Une lettre d’excuse pour réintégrer l’entreprise…
Pour réintégrer les ouvriers grévistes, l’entreprise a exigé d’eux de se mettre à genou et de demander pardon à la direction. Plusieurs ouvriers se sont exécutés. Un fait inédit dans le monde du travail qui a choqué au-delà des frontières du pays. « Scandaleux ! On n’est plus là dans un exercice normal entre employeur et salariés mais dans une relation de mépris caractérisé de la part d’un dépositaire de l’autorité. Une entreprise étrangère ne peut pas importer des pratiques avilissantes qui sont contraires à la culture et aux lois locales.

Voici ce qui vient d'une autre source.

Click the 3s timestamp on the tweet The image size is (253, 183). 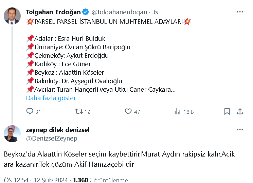click(155, 12)
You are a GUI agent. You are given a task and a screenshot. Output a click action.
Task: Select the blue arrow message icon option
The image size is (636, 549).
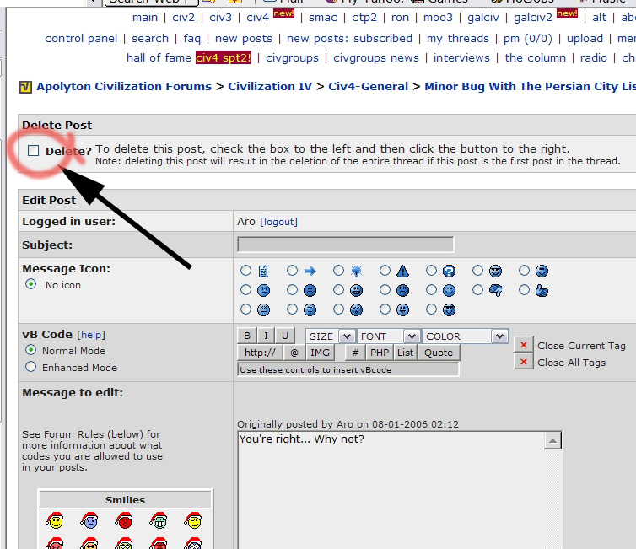point(293,271)
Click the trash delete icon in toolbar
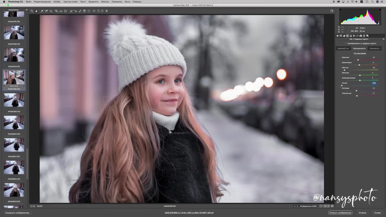 (106, 11)
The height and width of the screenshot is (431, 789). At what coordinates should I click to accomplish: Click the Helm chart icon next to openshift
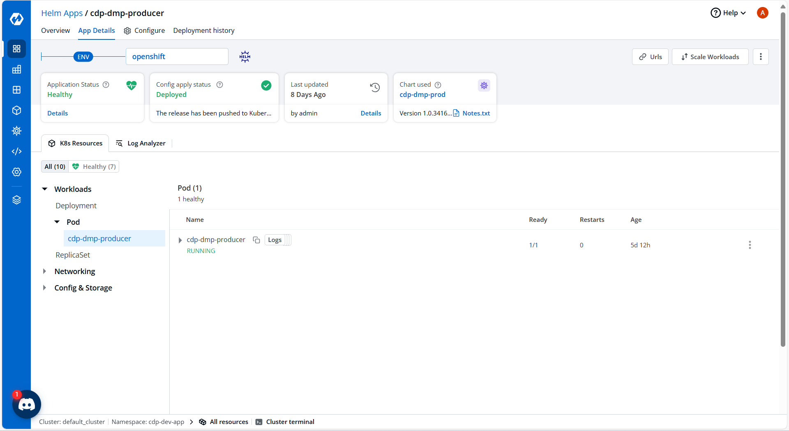click(x=245, y=57)
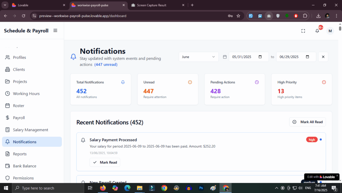Viewport: 342px width, 193px height.
Task: Open the browser extensions puzzle icon
Action: [305, 16]
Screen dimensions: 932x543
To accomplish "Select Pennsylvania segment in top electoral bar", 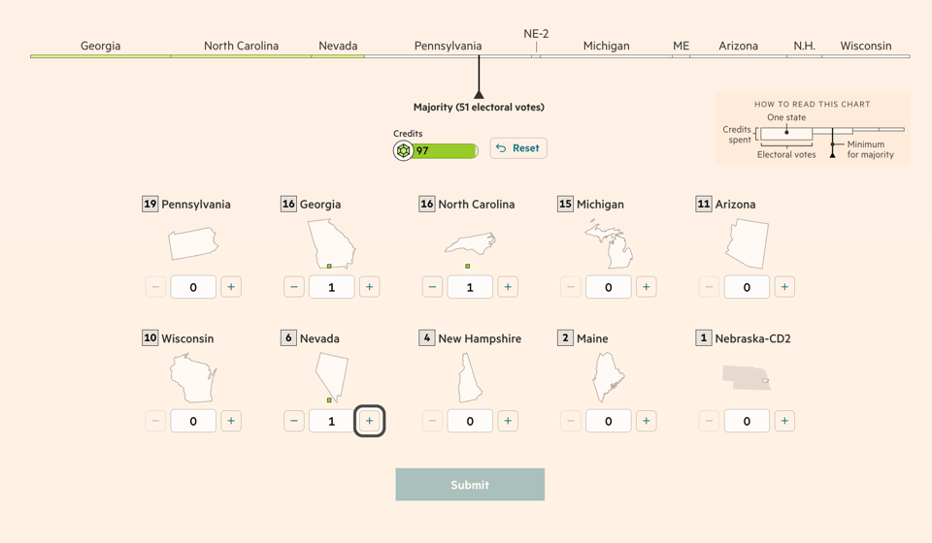I will [448, 56].
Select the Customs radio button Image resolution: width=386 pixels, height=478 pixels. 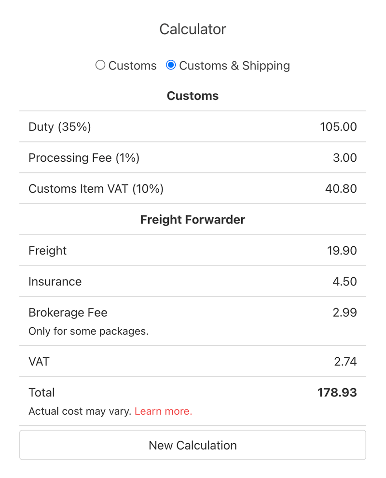coord(100,65)
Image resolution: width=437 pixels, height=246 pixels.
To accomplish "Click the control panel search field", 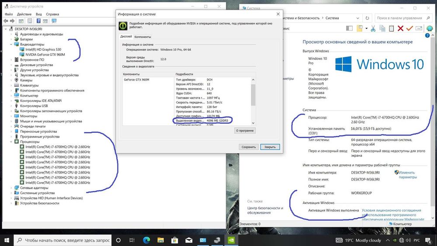I will pos(403,18).
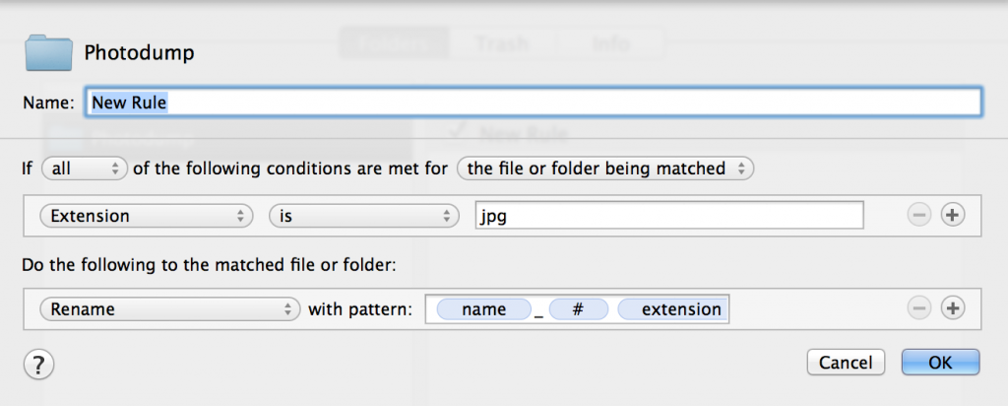Image resolution: width=1008 pixels, height=406 pixels.
Task: Open the 'is' comparison operator dropdown
Action: pos(364,216)
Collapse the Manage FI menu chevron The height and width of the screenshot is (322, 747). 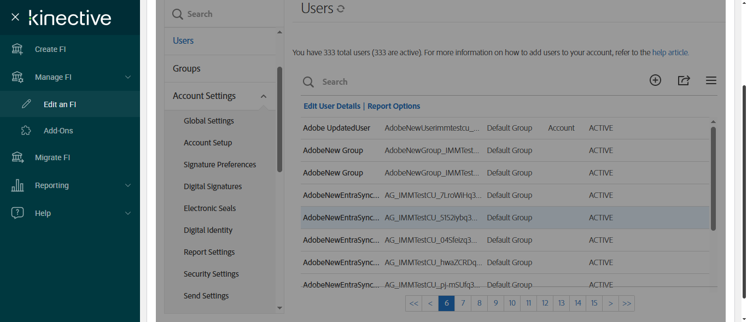[x=128, y=77]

J’invite les autorités togolaises à se saisir de cette grave situation qui choque les Togolais et à prendre rapidement des mesures vigoureuses pour les protéger dans leur dignité », a déclaré l’opposant Nathaniel Olympio.
Pour le militant des droits de l’homme André Kangni Afanou « le plus révoltant dans cette affaire de la société Amina, ce n’est pas seulement le fait que, depuis près de vingt (20) ans, cette société bénéficie d’énormes privilèges au détriment du bien-être de nos compatriotes qui y travaillent. Le plus révoltant, c’est cette fameuse lettre de demande de pardon à genou que les anciens employés sont censés rédiger avant de se faire embaucher à nouveau ». Pour ce défenseur de droits de l’homme, c’est plutôt la société Mèche Amina qui doit présenter ses excuses à la nation togolaise. « Il me semble que tous les leaders d’opinion de notre pays doivent se lever pour que ce soit plutôt la Direction de la société Amina qui présente des excuses à la nation togolaise ».
Le silence méprisant du gouvernement
Il faut dire que dans un pays où le taux de chômage cumulé au sous-emploi avoisine les 30% selon les chiffres officiels, la peur de perdre son emploi et de se retrouver dans une misère aggravée hante des milliers de jeunes. Ils sont donc prêts à tout pour garder leur emploi précaire. Conscientes de cette situation, certaines entreprises de la zone franche profitent de cette vulnérabilité pour faire subir les pires humiliations à leurs employés en toute violation du code du travail.
Les tentatives d’opposition des syndications n’y changent rien. Et pour cause, ces entreprises semblent bénéficier d’un certain privilège à eux octroyé par les autorités du pays, incapables eux même d’offrir des emplois dignes à leurs concitoyens. « Nous savons que beaucoup de nos concitoyens sont confrontés à des difficultés. Et si un membre d’une famille devrait se confronter au chômage et à l’inactivité, cela ne peut qu’aggraver la situation sociale », a affirmé Gilbert Bawara, Ministre du travail et du dialogue social au micro des confrères de Tv5 Afrique. Ainsi, à comprendre le Ministre, au nom de la préservation des emplois, une entreprise peut faire subir les sévices les plus indignes aux togolais sans que le gouvernement ne lève la voix. Il nous revient que l’entretien entre le ministre et les représentants des employés n’aurait duré qu’à peu près deux minutes. Et le représentant du gouvernement leur aurait demandé d’aller démissionner et le gouvernement verra quoi faire.
Dans tous les cas, cette affaire qui continue de défrayer la chronique a montré, encore une fois, qu’au Togo, les citoyens ne bénéficient d’aucune considération de la part de leurs dirigeants quant à leur droit même les plus élémentaires.